WEEE Ireland recycling since 2005

WEEE Ireland and the Irish Public Recycles over 75 Million Electrical Waste Items since 2005

10 Years of WEEE Ireland Diverts 250,000 Tonnes of Electrical Wastefrom Landfill

Over 25% of Irish people are still hoarding or throwing out electrical waste at home

  • 75 million waste electrical items collected since 2005, that’s over 70 electrical items per household
  • 250,000 tonnes of electrical waste diverted from landfill since 2005. Packed into 50,000 truckloads, nose to tail, the diverted electrical waste would stretch from Dublin to Paris (1,066km)
  • In 10 years 2,300 tonnes of portable waste batteries collected – the equivalent of over 125 million AA batteries
  • Most of us are now aware that we can recycle WEEE for free but 1 in 4 Irish people are still hoarding or putting electrical waste in the rubbish bin at home
  • Since 2005 the fridge freezer recycling programme has diverted the equivalent of almost 90,000 tonnes of CO2 equivalent emissions from the atmosphere
  • Ireland is a WEEE recycling champion – all WEEE Ireland’s recycling contractors have recently received the European WEEE label of excellence standard – WEEELABEX for high quality electrical waste management processes
  • WEEE Ireland would like to thank all electrical stakeholders for their recycling efforts in the last 10 years

WEEE Ireland, today announced their milestone figures for electric and battery recycling over the past 10 years. Since 2005 WEEE Ireland have increased the WEEE take back rate in their collection areas to over 50% of household WEEE. This means the Scheme has already surpassed the 2016 EU target (45%) on behalf of its Members.

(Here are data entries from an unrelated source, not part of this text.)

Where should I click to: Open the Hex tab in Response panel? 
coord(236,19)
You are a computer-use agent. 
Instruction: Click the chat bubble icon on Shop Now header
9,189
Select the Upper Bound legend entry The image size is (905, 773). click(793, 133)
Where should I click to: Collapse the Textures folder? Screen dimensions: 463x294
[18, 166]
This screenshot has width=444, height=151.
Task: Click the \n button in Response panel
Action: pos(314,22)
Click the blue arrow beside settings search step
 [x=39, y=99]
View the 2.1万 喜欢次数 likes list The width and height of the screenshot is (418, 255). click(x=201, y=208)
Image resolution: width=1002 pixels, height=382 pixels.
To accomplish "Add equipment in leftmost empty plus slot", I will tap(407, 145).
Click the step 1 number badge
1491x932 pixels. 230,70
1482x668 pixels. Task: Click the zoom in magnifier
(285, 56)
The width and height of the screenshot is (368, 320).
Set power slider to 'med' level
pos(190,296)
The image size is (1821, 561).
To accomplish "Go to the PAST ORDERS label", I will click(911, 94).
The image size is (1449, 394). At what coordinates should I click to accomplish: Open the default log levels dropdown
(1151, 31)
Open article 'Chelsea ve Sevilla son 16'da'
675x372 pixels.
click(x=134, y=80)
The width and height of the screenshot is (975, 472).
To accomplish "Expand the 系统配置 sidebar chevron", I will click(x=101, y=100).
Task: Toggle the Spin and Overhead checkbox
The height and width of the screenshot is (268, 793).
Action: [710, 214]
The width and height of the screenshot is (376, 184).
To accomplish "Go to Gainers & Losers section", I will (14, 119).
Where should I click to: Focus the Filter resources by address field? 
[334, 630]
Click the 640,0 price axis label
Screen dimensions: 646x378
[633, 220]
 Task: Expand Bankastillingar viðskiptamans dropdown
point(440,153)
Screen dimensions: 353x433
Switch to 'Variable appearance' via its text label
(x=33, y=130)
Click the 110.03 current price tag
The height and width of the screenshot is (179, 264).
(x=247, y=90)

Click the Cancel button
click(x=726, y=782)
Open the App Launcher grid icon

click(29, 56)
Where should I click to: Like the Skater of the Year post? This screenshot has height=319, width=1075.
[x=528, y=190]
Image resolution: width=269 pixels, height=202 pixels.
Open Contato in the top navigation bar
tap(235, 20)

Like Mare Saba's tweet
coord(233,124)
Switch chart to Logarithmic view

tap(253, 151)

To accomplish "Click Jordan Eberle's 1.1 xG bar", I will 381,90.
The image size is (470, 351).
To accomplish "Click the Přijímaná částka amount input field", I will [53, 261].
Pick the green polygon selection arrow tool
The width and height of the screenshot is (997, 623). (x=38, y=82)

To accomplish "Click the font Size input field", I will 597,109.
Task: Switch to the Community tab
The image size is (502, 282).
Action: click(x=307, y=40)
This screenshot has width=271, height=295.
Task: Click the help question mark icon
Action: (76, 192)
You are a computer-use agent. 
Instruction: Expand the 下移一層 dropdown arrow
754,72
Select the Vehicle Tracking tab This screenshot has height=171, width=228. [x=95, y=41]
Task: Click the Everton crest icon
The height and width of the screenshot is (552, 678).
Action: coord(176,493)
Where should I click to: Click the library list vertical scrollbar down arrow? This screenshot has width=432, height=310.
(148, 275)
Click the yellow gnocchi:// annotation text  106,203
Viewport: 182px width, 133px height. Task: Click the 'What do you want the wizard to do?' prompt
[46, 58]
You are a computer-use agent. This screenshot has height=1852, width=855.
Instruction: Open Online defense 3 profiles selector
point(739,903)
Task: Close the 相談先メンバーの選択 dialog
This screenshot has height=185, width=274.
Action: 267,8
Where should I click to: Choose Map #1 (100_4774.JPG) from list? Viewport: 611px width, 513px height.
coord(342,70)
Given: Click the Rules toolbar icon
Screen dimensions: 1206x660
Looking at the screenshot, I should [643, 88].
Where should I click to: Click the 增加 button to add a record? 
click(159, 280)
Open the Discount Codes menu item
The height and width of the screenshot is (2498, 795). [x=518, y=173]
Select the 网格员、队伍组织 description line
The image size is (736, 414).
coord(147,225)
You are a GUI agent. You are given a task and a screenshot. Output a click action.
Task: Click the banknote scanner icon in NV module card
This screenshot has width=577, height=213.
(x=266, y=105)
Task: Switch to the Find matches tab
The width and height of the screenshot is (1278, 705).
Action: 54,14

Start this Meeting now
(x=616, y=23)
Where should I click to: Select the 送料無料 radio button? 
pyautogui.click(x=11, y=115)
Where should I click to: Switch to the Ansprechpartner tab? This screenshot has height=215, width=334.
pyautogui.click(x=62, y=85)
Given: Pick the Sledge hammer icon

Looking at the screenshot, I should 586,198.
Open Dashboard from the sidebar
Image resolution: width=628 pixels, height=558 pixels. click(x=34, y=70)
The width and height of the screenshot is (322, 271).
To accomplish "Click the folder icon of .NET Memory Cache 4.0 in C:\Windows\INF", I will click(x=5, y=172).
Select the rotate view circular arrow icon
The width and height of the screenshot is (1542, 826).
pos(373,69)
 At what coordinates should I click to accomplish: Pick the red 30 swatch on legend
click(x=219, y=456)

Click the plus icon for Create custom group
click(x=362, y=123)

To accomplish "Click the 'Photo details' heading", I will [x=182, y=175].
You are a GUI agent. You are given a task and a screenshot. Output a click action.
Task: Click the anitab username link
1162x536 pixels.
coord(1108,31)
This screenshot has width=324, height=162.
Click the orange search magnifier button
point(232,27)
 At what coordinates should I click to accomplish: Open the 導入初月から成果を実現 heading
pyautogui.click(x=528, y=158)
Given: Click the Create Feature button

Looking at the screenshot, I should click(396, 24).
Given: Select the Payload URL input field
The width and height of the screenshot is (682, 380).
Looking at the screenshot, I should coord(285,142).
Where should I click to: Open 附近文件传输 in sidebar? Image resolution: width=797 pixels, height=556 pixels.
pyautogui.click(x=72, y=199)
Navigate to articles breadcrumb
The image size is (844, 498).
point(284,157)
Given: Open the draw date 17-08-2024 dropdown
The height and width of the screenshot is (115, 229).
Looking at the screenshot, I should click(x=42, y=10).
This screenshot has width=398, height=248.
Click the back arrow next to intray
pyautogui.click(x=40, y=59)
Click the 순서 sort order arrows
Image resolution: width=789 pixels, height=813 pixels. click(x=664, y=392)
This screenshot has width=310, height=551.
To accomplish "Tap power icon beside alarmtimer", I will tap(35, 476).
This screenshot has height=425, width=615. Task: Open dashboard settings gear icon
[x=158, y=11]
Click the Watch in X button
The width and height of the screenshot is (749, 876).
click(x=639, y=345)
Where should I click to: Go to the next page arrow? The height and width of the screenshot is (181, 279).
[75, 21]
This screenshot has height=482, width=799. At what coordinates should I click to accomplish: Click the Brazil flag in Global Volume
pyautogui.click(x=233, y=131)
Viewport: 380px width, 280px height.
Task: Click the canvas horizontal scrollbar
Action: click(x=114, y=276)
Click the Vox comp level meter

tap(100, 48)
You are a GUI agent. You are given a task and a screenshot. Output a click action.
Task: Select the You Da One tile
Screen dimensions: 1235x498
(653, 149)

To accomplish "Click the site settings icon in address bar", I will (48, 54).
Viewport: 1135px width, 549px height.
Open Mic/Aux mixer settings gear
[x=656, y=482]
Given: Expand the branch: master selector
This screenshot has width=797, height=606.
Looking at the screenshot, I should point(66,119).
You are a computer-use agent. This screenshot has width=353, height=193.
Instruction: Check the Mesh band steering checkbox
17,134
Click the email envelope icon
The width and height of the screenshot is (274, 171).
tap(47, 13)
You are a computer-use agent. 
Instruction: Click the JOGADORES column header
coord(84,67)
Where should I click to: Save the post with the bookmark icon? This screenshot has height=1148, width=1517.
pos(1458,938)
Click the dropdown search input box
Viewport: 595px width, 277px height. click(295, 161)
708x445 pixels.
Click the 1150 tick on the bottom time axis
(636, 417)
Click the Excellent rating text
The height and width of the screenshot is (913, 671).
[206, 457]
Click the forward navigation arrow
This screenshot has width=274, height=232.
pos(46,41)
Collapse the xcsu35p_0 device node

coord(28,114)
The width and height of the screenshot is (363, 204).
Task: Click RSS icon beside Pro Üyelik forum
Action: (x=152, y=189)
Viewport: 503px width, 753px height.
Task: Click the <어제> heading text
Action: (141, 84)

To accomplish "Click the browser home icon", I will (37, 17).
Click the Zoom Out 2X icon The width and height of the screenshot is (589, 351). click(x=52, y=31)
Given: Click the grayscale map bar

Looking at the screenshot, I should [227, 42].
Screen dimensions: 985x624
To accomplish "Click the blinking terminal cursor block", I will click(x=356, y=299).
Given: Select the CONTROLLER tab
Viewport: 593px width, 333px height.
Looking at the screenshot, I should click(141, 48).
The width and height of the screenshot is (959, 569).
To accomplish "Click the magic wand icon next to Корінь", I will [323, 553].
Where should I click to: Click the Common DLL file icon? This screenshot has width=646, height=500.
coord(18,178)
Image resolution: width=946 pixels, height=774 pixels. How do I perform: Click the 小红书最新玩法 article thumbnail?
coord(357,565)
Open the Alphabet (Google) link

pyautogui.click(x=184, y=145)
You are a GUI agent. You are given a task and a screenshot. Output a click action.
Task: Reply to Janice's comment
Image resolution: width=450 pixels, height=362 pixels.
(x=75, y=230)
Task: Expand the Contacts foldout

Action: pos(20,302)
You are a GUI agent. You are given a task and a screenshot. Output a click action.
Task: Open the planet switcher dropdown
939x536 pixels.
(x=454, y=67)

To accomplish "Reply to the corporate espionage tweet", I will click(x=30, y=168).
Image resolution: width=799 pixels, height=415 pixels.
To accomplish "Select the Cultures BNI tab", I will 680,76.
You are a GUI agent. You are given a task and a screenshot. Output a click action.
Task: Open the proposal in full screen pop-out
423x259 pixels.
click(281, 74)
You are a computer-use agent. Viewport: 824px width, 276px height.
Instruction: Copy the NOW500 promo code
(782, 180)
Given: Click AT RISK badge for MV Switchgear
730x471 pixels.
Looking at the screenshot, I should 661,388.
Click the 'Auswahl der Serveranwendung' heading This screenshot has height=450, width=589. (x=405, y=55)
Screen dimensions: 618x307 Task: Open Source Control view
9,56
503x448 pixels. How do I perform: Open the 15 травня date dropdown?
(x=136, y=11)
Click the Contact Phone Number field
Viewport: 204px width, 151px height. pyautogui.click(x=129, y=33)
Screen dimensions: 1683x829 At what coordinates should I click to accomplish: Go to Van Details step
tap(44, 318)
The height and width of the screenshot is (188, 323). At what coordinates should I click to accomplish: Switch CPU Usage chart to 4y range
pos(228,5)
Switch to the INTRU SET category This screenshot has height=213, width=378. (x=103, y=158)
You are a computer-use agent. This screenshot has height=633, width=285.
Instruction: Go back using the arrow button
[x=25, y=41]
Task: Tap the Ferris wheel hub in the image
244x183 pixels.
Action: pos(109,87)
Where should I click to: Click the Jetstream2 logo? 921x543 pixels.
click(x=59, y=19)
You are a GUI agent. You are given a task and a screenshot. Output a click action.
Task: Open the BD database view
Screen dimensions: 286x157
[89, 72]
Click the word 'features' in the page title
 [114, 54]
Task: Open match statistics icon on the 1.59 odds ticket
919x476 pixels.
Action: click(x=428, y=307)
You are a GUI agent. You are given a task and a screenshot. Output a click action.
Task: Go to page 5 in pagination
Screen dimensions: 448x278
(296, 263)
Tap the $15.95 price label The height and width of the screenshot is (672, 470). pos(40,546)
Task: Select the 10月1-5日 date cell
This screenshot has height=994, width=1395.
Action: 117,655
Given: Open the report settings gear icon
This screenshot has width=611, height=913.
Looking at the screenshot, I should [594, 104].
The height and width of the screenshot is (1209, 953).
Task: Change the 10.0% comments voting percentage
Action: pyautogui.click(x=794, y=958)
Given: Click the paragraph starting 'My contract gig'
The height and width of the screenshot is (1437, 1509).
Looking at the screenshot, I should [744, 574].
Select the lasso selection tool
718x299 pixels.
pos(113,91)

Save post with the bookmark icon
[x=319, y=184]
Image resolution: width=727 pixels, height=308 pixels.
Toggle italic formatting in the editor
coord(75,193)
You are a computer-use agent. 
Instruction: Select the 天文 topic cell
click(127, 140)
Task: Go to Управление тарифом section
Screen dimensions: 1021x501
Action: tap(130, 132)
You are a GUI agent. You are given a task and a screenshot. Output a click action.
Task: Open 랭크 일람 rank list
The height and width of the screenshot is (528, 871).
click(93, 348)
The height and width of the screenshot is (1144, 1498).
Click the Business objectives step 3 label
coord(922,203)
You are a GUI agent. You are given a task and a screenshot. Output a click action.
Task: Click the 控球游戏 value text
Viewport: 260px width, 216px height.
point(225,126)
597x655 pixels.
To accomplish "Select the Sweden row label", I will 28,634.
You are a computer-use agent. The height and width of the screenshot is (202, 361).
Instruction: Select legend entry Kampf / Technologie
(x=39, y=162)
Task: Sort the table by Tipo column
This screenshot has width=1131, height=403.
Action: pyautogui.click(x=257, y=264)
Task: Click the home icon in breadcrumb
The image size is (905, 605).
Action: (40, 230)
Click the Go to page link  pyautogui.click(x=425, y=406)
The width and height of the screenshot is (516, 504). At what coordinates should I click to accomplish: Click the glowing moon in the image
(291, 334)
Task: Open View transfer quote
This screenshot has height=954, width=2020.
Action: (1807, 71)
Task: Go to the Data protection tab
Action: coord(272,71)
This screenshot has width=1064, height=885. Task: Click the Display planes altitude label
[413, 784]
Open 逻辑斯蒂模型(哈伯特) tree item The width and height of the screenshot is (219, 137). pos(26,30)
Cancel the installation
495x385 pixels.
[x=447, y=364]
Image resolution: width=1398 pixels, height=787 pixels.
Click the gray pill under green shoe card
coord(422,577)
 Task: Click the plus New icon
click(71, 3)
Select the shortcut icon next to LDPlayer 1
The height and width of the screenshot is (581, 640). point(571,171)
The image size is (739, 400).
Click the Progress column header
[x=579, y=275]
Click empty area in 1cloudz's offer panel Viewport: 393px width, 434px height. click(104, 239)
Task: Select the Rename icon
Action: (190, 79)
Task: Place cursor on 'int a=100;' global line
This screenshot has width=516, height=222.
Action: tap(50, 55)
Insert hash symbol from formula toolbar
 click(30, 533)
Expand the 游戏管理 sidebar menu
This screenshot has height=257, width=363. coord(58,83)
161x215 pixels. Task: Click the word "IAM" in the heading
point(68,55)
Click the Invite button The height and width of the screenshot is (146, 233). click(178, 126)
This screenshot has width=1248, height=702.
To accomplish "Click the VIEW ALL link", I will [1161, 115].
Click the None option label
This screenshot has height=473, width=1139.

However, with continuous increasing EU targets designed to encourage us all to recycle more the challenge remains for Ireland to hit a 65% collection for recycling level by 2019.

Ireland is a superb student when it comes to electronic recycling and has graduated with honours from the first decade of WEEE recycling as one of the top WEEE recyclers in Europe. Since the creation of WEEE Ireland in 2005, the compliance scheme have managed to divert over 250,000 tonnes of electrical waste from landfill, the equivalent of 50,000 truckloads, who, when lined up would fill the distance from Dublin to Paris.

This was made up of over 75million waste electrical items including old TVs, dishwashers, kettles and toasters, DVD players, electrical toys, tools and more, meaning on average every Irish household recycled 70 items in that 10-year period. This included 3 million monitors and screens.